Doubles bei einer Hard Hand

  • 8 Punkte werden nie gedoppelt
  • 9 Punkte werden nur gegen eine 3, 4, 5 oder 6 gedoppelt
  • 10 oder 11 Punkte sollten gegen alles außer einem Ass oder einer 10 gedoppelt werden
  • Hast du 12 oder mehr Punkte, dann nie doppeln

Doubles bei einer Soft Hand

Es werden ausschließlich softe Hände aus 2 Karten gedoppelt.

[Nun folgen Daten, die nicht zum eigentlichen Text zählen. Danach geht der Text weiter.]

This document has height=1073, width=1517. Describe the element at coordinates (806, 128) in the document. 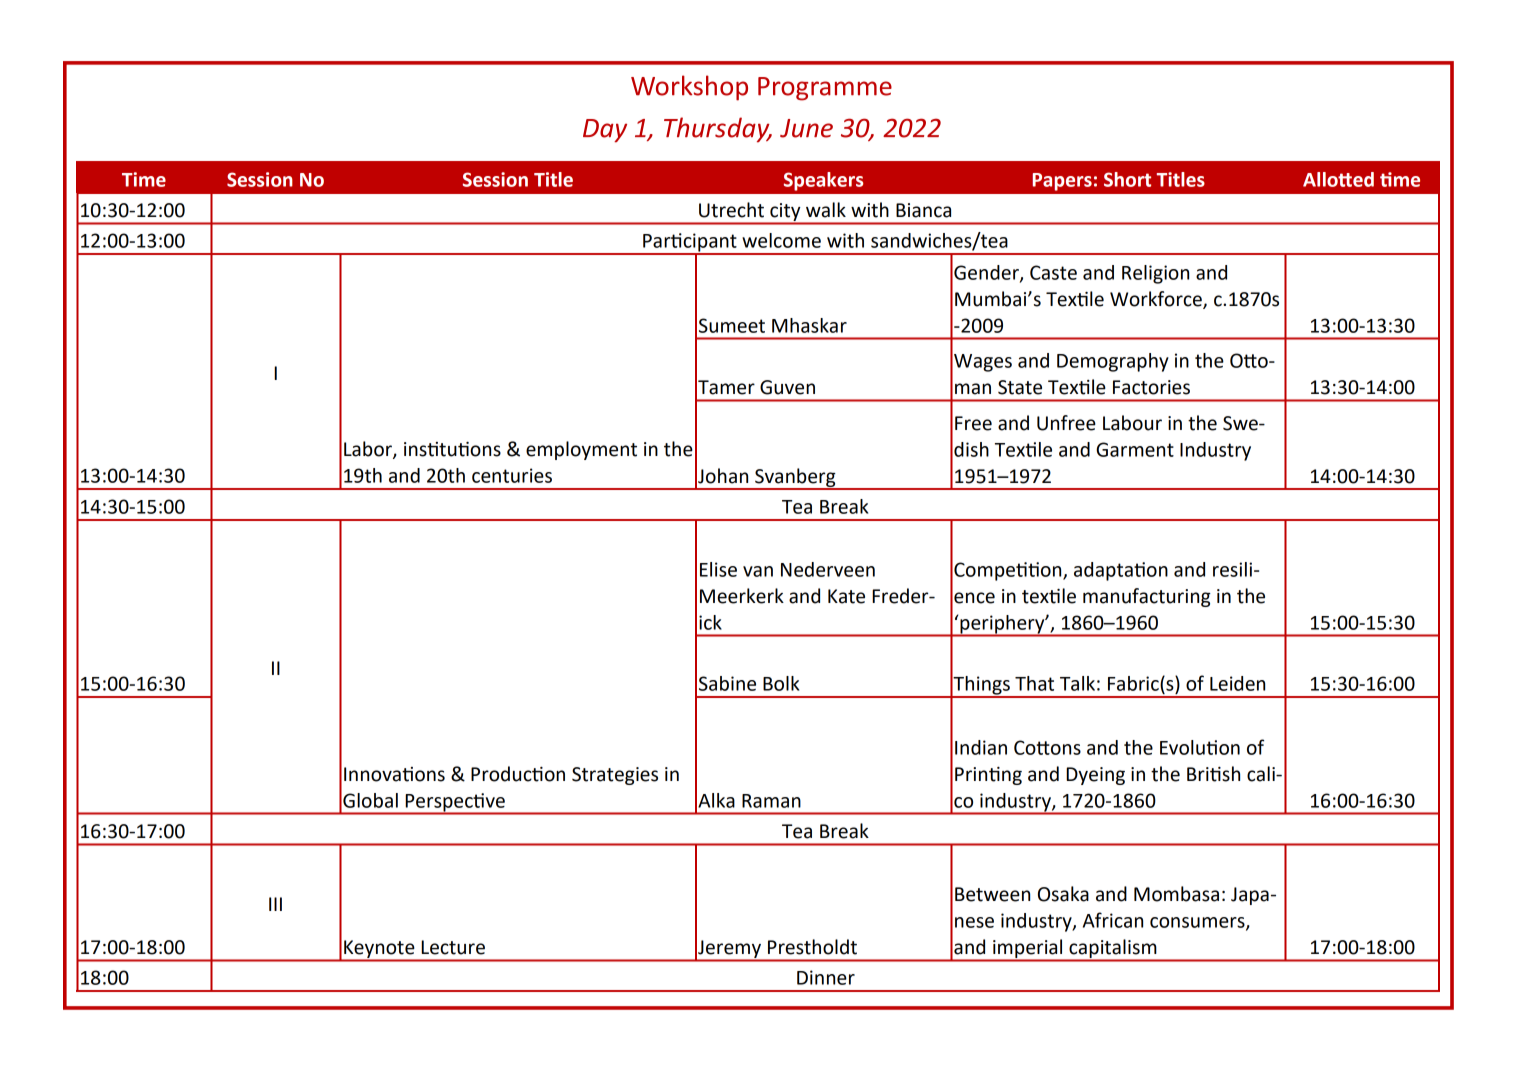

I see `June` at that location.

  • Ass-2 nur gegen eine 6 doppeln, ansonsten hit
  • Ass-3 und Ass-4 gegen eine 5 und 6 doppeln, ansonsten hit
  • Ass-5 gegen 4, 5 und 6 doppeln, ansonsten hit
  • Ass-6 gegen 3, 4, 5 und 6 doppeln, ansonsten hit
  • Ass-7 gegen 2, 7 und 8 stand, gegen 9, 10 und Ass hit und doppeln bei 3, 4, 5 und 6
  • Ass-8, Ass-9 und Ass-10 werden nie gedoppelt, es heißt immer stand

Splits

  • 9-9 gegen alles außer 7, 10 und Ass
  • 8-8 gegen alles außer Ass und 10
  • 6-6 gegen alles von 2 bis 6
  • 5-5 und 10-10 werden nie gesplittet
  • 4-4 nur gegen eine 5 oder 6
  • 2-2, 3-3 und 7-7 werden gegen 2 bis 7 gesplittet
  • A-A immer splitten außer gegen ein Ass


 Kartenzählen

Nachdem du nun die Basisstrategie kennst, kommen wir zur Königsklasse, dem Kartenzählen. In seiner perfekten Form ist dies ein wenig kompliziert, jedoch gibt es eine Technik, die fast genauso effektiv ist, und von jedem ohne Probleme erlernt werden kann. Das Prinzip ist einfach erklärt. Beim Blackjack kannst du als Spieler alle Karten sehen, die ausgeteilt wurden. Neigt sich also das Kartendeck dem Ende zu, so kann man, wenn man die ganze Zeit aufgepasst hat, eine Aussage darüber treffen, welche Karten noch übrig sind. Wer bis dahin perfekt gespielt hat, und jetzt falls die Chancen gut stehen, einen hohen Einsatz tätigt, der hat gute Chancen auf einen Gewinn.

Die Hi-Lo-Technik

Um ein vereinfachtes System zum Kartenzählen zu erhalten, werden bei dieser Technik alle Karten in 3 Gruppen unterteilt:

  1. Die 7, 8 und 9 sind die neutrale Gruppe und haben den Wert 0
  2. 10, Bube, Dame, König und Ass bekommen den Wert -1
  3. 2 bis 6 bekommen den Wert +1

Du beginnst deinen Zählvorgang bei 0, und jede Karte die du zu sehen bekommst, wird nach oben genanntem Schema in die Gleichung mit einbezogen. Ein Beispiel: Die ersten 6 Karten, die du siehst, sind ein Ass (-1), ein König (-1), eine 2 (+1), eine 5 (+1), eine 6 (+1) und eine 8 (+0). Dein Wert steht danach also bei +1. Interessant wird es, wenn sich der Kartenstapel dem Ende zuneigt. Falls du dann nämlich einen positiven Wert hast, ist die Wahrscheinlichkeit zu gewinnen höher. Je höher dein Wert, desto besser. Das ist auch schon alles. Gar nicht so schwer oder?

Gegenmaßnahmen

Da der Hausvorteil bei Blackjack sowieso schon so klein ist und sich mit Kartenzählen ein Vorteil für den Spieler erarbeiten lässt, haben sich die Casinos wiederum Maßnahmen überlegt, um dies zu unterbinden. Zuerst wurden einfach statt einem einzigen Kartendeck bis zu 6 Decks verwendet, was jedoch einfach nur den Zählvorgang in die Länge zog. Dann wurde angefangen, den „Shoe“, in dem sich die Decks befinden, zwischen einzelnen Blackjack-Tischen auszutauschen, bevor die darin enthaltenen Karten alle verteilt waren. Dies machte das Zählen unmöglich, außer man wechselte mit dem „Shoe“ zusammen den Tisch, was aber wiederum zu auffällig war. Manche Casinos mischen mittlerweile sogar nach jeder Hand wieder das Deck, um sich vor Vorteilsspielern zu schützen. Tatsächlich findet man viele verschiedene Methoden, die benutzt werden, um das Kartenzählen zu vereiteln.

Übung macht den Meister

Du weißt nun, wie die Blackjack-Basisstrategie funktioniert, und du kennst die berüchtigte Hi-Lo-Technik. Da du zusätzlich noch die Funktionsweise des Kartenzählens kennst, ist es dir möglich, durch das Beobachten eines Blackjack-Tisches im Bitcasino herauszufinden, ob du die Technik erfolgreich anwenden kannst. Besonders gut eignet sich dazu ein Live Casino Tisch, da du hier den Kartenstapel immer im Auge hast. Wir wünschen viel Erfolg beim „Kampf“ gegen den Dealer.